> What needs to be done
Which items run from the line containing "You are a computer-use agent. 1022x607" to the line containing "click(x=443, y=74)"? Rewrite those lines, both ends included, as a numbered list without the blank lines.
*** Available data ***
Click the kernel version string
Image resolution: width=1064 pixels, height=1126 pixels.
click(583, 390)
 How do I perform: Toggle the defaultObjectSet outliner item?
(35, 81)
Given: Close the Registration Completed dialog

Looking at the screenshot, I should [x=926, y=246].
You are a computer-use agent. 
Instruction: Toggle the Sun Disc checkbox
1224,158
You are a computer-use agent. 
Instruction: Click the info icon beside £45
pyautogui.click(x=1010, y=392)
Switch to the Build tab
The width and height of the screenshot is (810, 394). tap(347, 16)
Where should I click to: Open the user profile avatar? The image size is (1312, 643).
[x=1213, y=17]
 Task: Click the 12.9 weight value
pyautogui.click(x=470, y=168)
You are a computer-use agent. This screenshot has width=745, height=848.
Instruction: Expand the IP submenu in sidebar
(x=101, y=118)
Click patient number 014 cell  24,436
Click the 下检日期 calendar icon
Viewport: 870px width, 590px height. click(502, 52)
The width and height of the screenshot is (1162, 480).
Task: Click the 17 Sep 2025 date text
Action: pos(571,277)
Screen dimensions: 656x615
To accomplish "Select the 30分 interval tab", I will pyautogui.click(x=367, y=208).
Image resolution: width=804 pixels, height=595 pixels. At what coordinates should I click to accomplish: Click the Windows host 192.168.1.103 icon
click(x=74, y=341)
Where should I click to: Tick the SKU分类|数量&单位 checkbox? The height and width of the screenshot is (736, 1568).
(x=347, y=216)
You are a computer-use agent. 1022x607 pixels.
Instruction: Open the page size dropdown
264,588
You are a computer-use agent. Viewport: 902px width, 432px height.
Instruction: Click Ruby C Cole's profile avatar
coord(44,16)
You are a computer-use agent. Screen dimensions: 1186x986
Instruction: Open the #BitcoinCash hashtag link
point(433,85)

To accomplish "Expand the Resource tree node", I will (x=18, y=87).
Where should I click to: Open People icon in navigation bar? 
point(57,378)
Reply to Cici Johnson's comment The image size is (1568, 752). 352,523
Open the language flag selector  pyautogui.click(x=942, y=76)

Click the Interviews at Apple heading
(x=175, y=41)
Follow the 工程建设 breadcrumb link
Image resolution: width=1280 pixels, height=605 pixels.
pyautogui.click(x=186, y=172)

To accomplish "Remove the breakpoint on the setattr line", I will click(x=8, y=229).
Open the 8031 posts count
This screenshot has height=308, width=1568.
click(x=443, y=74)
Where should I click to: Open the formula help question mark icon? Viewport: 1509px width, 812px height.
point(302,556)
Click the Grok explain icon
***
> Correct answer
1. You are a computer-use agent. 1022x607 pixels.
2. Instruction: Open the page size dropdown
3. 264,588
4. You are a computer-use agent. Viewport: 902px width, 432px height.
5. Instruction: Click Ruby C Cole's profile avatar
6. coord(44,16)
7. You are a computer-use agent. Screen dimensions: 1186x986
8. Instruction: Open the #BitcoinCash hashtag link
9. point(433,85)
10. To accomplish "Expand the Resource tree node", I will (x=18, y=87).
11. Where should I click to: Open People icon in navigation bar? 
12. point(57,378)
13. Reply to Cici Johnson's comment The image size is (1568, 752). 352,523
14. Open the language flag selector  pyautogui.click(x=942, y=76)
15. Click the Interviews at Apple heading
16. (x=175, y=41)
17. Follow the 工程建设 breadcrumb link
18. Image resolution: width=1280 pixels, height=605 pixels.
19. pyautogui.click(x=186, y=172)
20. To accomplish "Remove the breakpoint on the setattr line", I will click(x=8, y=229).
21. Open the 8031 posts count
22. This screenshot has height=308, width=1568.
23. click(x=443, y=74)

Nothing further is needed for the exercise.